Educational Corpus of the Uzbek Language and its Opportunities

Abjalova M., Adali E., Iskandarov O.

8th International Conference on Computer Science and Engineering, UBMK 2023, Burdur, Turkey, 13 - 15 September 2023, pp.590-594 identifier

  • Publication Type: Conference Paper / Full Text
  • Doi Number: 10.1109/ubmk59864.2023.10286682
  • City: Burdur
  • Country: Turkey
  • Page Numbers: pp.590-594
  • Keywords: database, dictionary of word's frequency, educational corpus, lexicography, rule-based, stochastic method, terminological dictionary
  • Istanbul Technical University Affiliated: Yes


The educational corpus is a language corpus based on school textbooks and dictionaries and is a structural type of the Uzbek National Corpus.
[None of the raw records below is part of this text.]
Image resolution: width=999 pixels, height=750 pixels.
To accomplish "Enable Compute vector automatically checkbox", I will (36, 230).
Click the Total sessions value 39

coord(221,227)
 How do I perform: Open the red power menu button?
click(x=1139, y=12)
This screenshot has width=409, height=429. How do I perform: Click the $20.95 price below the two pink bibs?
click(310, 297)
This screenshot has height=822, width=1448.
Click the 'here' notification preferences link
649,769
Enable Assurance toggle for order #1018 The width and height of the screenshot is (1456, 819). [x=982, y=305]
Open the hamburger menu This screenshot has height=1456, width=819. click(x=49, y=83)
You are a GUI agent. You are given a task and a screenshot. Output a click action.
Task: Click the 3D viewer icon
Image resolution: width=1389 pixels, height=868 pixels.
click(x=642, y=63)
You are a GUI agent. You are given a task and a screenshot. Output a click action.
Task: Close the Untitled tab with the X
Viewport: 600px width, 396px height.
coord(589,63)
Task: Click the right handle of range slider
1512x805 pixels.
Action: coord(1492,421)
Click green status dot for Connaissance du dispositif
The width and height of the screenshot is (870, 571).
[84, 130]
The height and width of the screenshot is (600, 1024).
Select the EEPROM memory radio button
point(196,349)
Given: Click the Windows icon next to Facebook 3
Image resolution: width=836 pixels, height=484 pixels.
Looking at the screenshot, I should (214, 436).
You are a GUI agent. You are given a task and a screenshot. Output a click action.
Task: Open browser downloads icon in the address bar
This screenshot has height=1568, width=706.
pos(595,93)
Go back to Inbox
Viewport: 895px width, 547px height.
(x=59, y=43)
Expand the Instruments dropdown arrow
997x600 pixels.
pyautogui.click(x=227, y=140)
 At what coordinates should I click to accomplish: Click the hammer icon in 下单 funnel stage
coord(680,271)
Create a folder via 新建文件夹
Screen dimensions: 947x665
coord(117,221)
According to the 'Concept of the National Corpus of the Uzbek language', the educational corpus of the Uzbek language was created in the framework of the practical project AM-FZ-201908172 'Creation of the educational corpus of the Uzbek language', the first presentation was held on April 23, 2021. Since then its database has constantly been enriched and developed. It is well-known that language corpus is an important tool in language education the process that involves the creation of dictionaries, as well as various research, diachronic and synchronous study of language, the development of speech competence, vocabulary as well speech patterns. The creation of the educational corpus is a unique technological tool in the study of the native language and its use as a foreign one. Therefore, the educational corpus of the Uzbek language is the first major stage of the 'Concept of creating the National Corpus of the Uzbek language'. This article discusses the factors, principles, models, databases, architecture, information systems, and opportunities for creating an educational corpus of the Uzbek language.